→ Исходный текст

━━━━━━━━━━

Выдвигая научную теорию, следует указать, при какого рода условиях вы допускаете, что эта теория окажется несостоятельной. Это знаменитый “критерий демаркации” Поппера, позволяющий отличить науку от псевдонауки. (В более общем виде “проблема демаркации” в философии науки относится к тому, как и где следует провести границу, отделяющую то, что можно считать истиной наукой. Такие разделительные линии можно провести между наукой и псевдонаукой, между наукой и религией, между наукой и суеверием.)
Математика и абсолютная истина
Существуют ли абсолютно истинные результаты, иначе говоря, факты, которые никогда не будут опровергнуты, если появятся новые данные? Да, но только в одной области науки – в математике (и в связанных с ней разделах науки, таких как логика). Математика поистине априорная наука. (Априорное знание – от латинского a priori, что значит “из предыдущего” – знание, достоверность которого не зависит от чувственного восприятия или от взаимодействия с внешним миром.)

━━━━━━━━━━

→ Данные для анализа

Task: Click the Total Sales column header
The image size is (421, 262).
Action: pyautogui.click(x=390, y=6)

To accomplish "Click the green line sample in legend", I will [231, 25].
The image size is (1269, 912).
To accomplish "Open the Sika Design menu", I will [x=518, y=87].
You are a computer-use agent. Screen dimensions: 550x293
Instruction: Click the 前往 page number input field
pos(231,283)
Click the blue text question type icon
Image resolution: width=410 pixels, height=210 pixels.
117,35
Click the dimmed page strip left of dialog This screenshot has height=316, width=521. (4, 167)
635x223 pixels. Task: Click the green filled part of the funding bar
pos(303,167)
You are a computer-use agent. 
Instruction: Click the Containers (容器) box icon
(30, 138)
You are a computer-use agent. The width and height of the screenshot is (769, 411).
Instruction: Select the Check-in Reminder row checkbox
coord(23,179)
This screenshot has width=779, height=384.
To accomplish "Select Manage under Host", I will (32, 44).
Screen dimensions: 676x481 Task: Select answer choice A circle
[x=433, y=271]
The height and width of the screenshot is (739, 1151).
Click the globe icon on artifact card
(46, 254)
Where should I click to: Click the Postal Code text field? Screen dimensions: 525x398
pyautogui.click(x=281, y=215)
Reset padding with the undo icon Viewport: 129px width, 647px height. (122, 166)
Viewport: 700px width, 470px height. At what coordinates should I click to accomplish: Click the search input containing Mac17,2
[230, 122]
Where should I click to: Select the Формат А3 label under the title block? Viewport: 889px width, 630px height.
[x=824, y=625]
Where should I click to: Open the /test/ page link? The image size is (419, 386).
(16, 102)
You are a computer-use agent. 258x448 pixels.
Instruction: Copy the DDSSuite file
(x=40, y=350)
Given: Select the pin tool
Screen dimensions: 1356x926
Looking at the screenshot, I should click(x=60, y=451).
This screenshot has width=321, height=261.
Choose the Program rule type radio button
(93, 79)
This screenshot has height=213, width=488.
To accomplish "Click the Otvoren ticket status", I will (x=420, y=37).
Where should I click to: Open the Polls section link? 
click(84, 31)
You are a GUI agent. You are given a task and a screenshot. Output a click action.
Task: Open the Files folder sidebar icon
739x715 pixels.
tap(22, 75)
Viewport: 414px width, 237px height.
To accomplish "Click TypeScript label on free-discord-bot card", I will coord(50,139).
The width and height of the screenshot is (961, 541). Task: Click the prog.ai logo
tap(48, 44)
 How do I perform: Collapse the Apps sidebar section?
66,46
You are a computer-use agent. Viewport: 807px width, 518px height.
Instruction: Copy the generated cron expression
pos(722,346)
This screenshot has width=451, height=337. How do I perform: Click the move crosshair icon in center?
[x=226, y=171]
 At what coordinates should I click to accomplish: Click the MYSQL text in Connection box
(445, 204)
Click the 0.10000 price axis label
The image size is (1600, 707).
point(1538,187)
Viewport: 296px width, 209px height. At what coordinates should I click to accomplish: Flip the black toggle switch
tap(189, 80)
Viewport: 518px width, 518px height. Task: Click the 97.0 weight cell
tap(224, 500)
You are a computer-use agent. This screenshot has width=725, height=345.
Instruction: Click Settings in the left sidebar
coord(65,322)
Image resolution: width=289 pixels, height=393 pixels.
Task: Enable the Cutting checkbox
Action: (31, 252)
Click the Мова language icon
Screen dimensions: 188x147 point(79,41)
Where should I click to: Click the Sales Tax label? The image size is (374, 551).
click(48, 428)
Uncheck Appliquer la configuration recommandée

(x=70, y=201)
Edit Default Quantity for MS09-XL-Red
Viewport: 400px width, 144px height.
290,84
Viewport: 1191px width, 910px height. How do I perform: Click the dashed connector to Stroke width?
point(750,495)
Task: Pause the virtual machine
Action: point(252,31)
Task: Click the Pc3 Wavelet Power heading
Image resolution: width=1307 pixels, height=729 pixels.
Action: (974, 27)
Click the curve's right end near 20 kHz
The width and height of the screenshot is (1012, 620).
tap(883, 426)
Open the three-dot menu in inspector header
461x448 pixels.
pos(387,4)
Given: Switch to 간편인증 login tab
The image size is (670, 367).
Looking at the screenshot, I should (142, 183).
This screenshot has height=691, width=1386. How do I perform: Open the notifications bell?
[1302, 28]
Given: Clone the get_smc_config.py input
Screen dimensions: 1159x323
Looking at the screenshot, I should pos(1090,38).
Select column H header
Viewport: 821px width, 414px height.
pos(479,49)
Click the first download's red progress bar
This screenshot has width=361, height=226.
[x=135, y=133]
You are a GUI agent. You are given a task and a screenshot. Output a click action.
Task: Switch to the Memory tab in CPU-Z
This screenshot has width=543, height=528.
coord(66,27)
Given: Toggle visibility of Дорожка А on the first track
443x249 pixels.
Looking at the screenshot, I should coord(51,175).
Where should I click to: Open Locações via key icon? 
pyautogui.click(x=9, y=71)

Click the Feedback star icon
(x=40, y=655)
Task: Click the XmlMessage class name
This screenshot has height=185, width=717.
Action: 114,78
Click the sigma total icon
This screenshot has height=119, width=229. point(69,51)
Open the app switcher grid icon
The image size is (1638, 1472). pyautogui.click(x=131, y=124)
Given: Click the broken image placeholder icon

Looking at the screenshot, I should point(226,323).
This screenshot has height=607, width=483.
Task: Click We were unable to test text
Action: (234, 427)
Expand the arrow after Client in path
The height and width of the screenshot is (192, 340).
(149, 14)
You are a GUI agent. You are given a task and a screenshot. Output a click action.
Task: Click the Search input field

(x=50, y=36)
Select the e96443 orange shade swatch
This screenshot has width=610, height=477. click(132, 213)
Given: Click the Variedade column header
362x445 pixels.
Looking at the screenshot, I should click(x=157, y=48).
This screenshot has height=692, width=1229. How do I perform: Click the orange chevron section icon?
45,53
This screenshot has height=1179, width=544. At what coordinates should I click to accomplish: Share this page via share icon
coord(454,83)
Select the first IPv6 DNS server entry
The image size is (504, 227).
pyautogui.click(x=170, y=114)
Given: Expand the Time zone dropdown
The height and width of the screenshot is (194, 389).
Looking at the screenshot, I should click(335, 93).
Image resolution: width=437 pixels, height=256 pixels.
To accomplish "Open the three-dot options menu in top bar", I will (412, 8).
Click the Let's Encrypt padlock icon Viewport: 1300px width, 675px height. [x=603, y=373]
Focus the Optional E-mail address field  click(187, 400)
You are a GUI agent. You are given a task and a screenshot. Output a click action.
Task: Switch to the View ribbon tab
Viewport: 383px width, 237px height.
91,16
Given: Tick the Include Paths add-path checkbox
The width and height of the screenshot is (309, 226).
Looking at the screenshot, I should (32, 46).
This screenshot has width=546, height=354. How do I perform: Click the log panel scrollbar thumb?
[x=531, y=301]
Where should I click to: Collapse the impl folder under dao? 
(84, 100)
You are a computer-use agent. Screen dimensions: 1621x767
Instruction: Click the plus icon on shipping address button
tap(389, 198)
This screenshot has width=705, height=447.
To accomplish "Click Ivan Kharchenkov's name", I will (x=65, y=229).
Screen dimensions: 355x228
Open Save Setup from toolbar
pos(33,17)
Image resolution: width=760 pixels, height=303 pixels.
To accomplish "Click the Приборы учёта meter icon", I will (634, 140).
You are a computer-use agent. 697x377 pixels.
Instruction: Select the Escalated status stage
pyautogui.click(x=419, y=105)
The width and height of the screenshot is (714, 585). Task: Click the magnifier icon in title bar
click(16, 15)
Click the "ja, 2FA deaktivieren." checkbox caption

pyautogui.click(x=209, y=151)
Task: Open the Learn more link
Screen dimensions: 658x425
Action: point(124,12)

━━━━━━━━━━

→ Вопросы и задания
1 > Как списком изложить основные факты абзаца исходного текста, начинающегося словами «Существуют ли абсолютно истинные результаты»?
2 > Выведите из исходного текста без изменений всё, начиная со слов «Математика и абсолютная» и до слов «с внешним миром.)».

→ Ответы по заданиям
1 >
- Абсолютно истинные результаты существуют. Это факты, которые никогда не будут опровергнуты новыми данными.
- Они есть только в математике и в связанных с ней разделах науки, например в логике.
- Математика — априорная наука.
- Априорное знание (от латинского a priori — «из предыдущего») — это знание, достоверность которого не зависит от чувственного восприятия или от взаимодействия с внешним миром.

2 >
Математика и абсолютная истина
Существуют ли абсолютно истинные результаты, иначе говоря, факты, которые никогда не будут опровергнуты, если появятся новые данные? Да, но только в одной области науки – в математике (и в связанных с ней разделах науки, таких как логика). Математика поистине априорная наука. (Априорное знание – от латинского a priori, что значит “из предыдущего” – знание, достоверность которого не зависит от чувственного восприятия или от взаимодействия с внешним миром.)